Speaker of the Gilgit Baltistan Assembly
- In office 25 November 2020 – 7 June 2023
- Governor: Raja Jalal Hussain Maqpoon Syed Mehdi Shah
- Deputy: Nazir Ahmed
- Preceded by: Haji Fida Muhammad Nashad
- Succeeded by: Nazir Ahmed

Member of the Gilgit Baltistan Assembly
- In office 25 November 2020 – 24 November 2025
- Preceded by: Iqbal Hassan
- Succeeded by: Iqbal Hassan
- Constituency: GBA-11 (Kharmang-I)

Provincial Minister of Housing
- In office 18 July 2023 – 24 November 2025
- Chief Minister: Gulbar Khan

Personal details
- Party: ITP (2026-present)
- Other party: PPP (2025-2026) PTI (2020-2025)

= Syed Amjad Ali Zaidi =

Pakistani politician from Gilgit-Baltistan

Syed Amjad Ali Zaidi is a Pakistani politician who had been the Speaker of the Gilgit Baltistan Assembly from November 2020 to June 2023. He has also been a member of the Gilgit Baltistan Assembly from November 2020 to November 2025.

==Political career==
Zaidi contested the 2015 Gilgit-Baltistan Assembly election from GBA-11 Skardu-V as a candidate of Pakistan Tehreek-e-Insaf (PTI), but was unsuccessful. He received 4,985 votes and was defeated by Iqbal Hassan, a candidate of Pakistan Muslim League (N) (PML(N)).

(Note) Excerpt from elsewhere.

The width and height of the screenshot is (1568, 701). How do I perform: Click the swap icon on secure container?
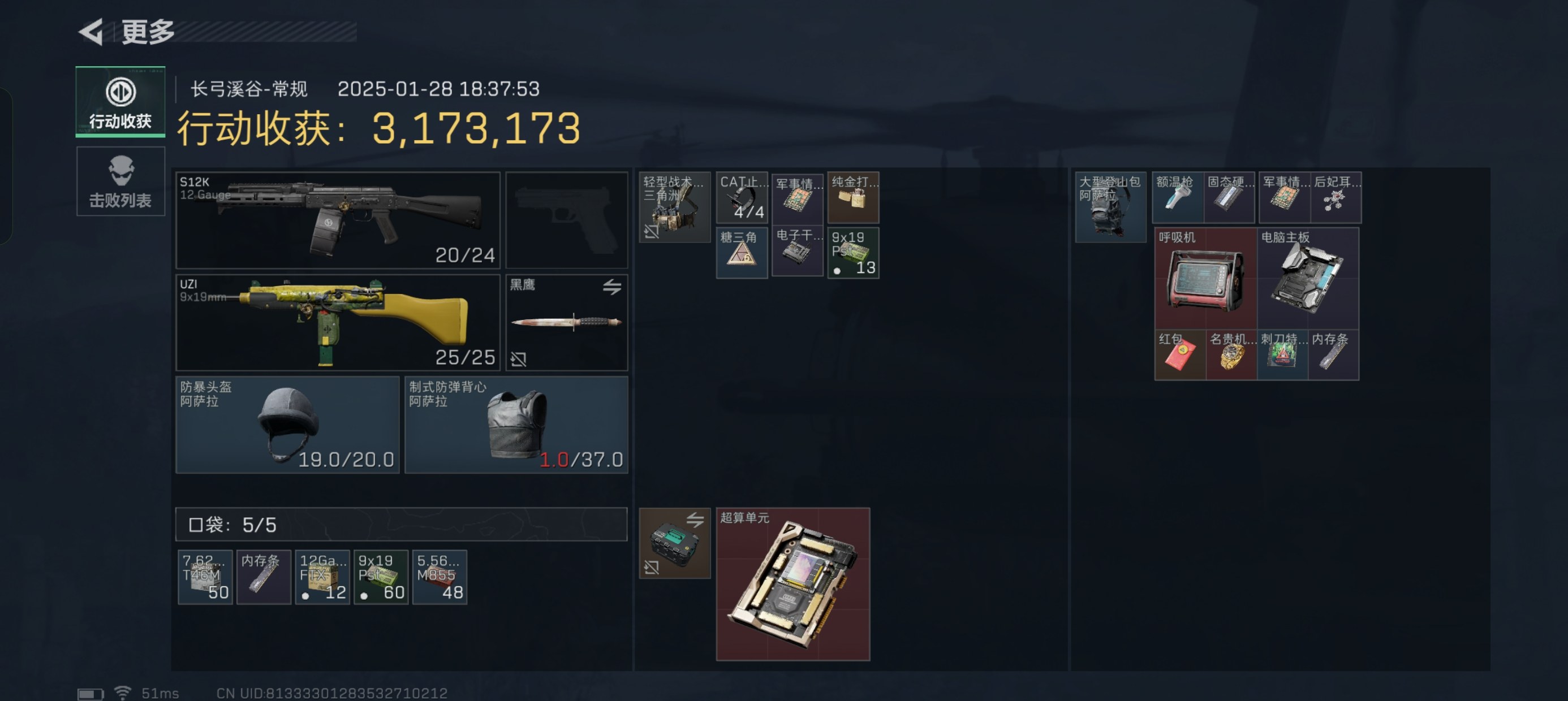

He was elected to the Gilgit-Baltistan Assembly in the 2020 Gilgit-Baltistan Assembly election on 15 November 2020 from GBA-11 Kharmang as a candidate of PTI. He won the election by the margin of 3,945 votes over the runner-up Iqbal Hassan, an independent. He garnered 6,604 votes while Hussain received 2,659 votes.

He received eighteen votes to be elected as the Speaker of the Gilgit Baltistan Assembly on 25 November 2020, while his opponent, Ghulam Muhammad received only eight votes.

Even though agreeing to resign from the Speaker's office after two and a half years to allow the Deputy Speaker, Nazir Ahmed, to become Speaker, Zaidi refused to resign. As a result, a no-confidence motion against him was presented by provincial ministers Javed Ali Manwa and Raja Zakaria Khan Maqpoon. Zaidi ceased to be Speaker after the motion succeeded with 21 votes while only a single vote, which was Zaidi's, was cast against the motion. He was succeeded by Nazir Ahmed after the latter was elected unopposed.

His party membership was terminated on 8 September 2025.

He joined the Pakistan People's Party (PPP) on 5 December 2025.

He was not nominated as the PPP candidate for GBA-11 Kharmang and as a result, joined Islami Tehreek Pakistan (ITP) on 10 April 2026.

He contested the 2026 Gilgit Baltistan Assembly election from GBA-11 Kharmang as a candidate of ITP, but was unsuccessful. He received 2,339 votes, placing fourth, and was defeated by Iqbal Hassan, a candidate of PPP.